Let us speak now
Conversation with Michelle Stuart, New York, 2003
Kapitler
Beskrivelse
Michelle Stuart reflects on her involvement in feminist and political activism starting in the late 1960s, initially motivated by the anti-Vietnam War movement. She became increasingly active in feminist circles after meeting figures like Lucy Lippard. “I think a lot of us were feminists to start with. Otherwise, we wouldn’t have decided to engage ourselves with a pursuit that was certainly not going to yield any money.” Stuart helped establish the Women’s Art Registry, which collected slides from across the country to give women artists exposure. “I thought that what we really needed was dissemination of information… a lot of women didn’t even know how to get their images out and be seen… Curators, other artists, or critics could go in and find anybody they wanted.”
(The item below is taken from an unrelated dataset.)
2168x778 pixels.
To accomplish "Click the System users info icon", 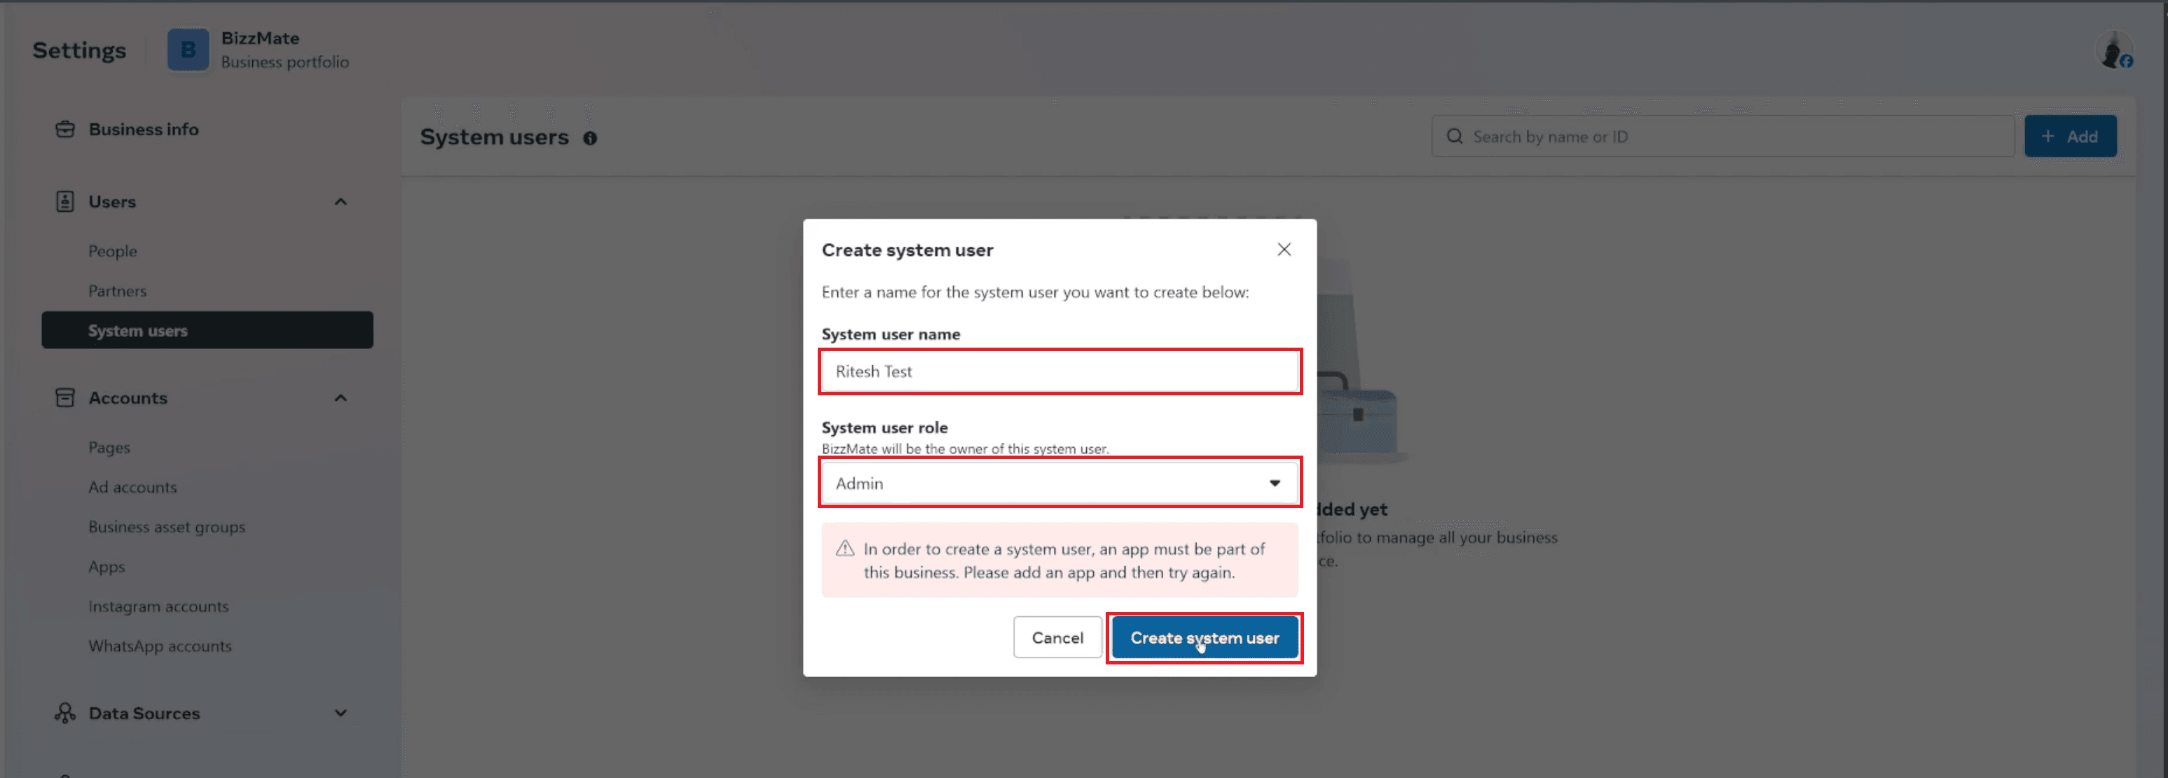I will point(590,138).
As feminist organizing expanded, Stuart participated in initiatives like the Heresies Collective, while others worked to pressure universities to hire women artists, often in temporary roles when male professors were on sabbatical. “Before we got together, that was not happening at all to anybody.” Activist efforts also pressured museums like the Whitney to show more women, and by the 1980s MoMA began including more women artists.
Stuart shares her artistic path from the 1950s, explaining that while her parents didn’t have the means to send her to university, they gave her freedom. She enrolled in art school, which she later left. She was interested in Mexican murals and archeological sites, leading her to move to Mexico and work as an assistant on Diego Rivera’s Teatro de los Insurgentes. She then spent three years in Europe before moving to New York.
Stuart highlights how difficult it was for women artists in 1960s New York: “They wouldn’t even come to your studio… You had to schlep stuff over to the gallery if they were even going to give you five minutes.” She explains that the feminist movement provided “collective courage and solidarity,” giving isolated women artists a community and the strength to push their work into public view.
Stuart describes her early works drawing lunar surfaces and later earthworks—pounding soil into paper to reflect the landscape’s color and spirit—including Niagara Gorge Path Relocated and Stone Alignments, Solstice Cairns. “I wanted to reiterate not only the path of the falls in the earth, illuminate the earth in the strata, but also show that with the passage of time, the change has taken place.”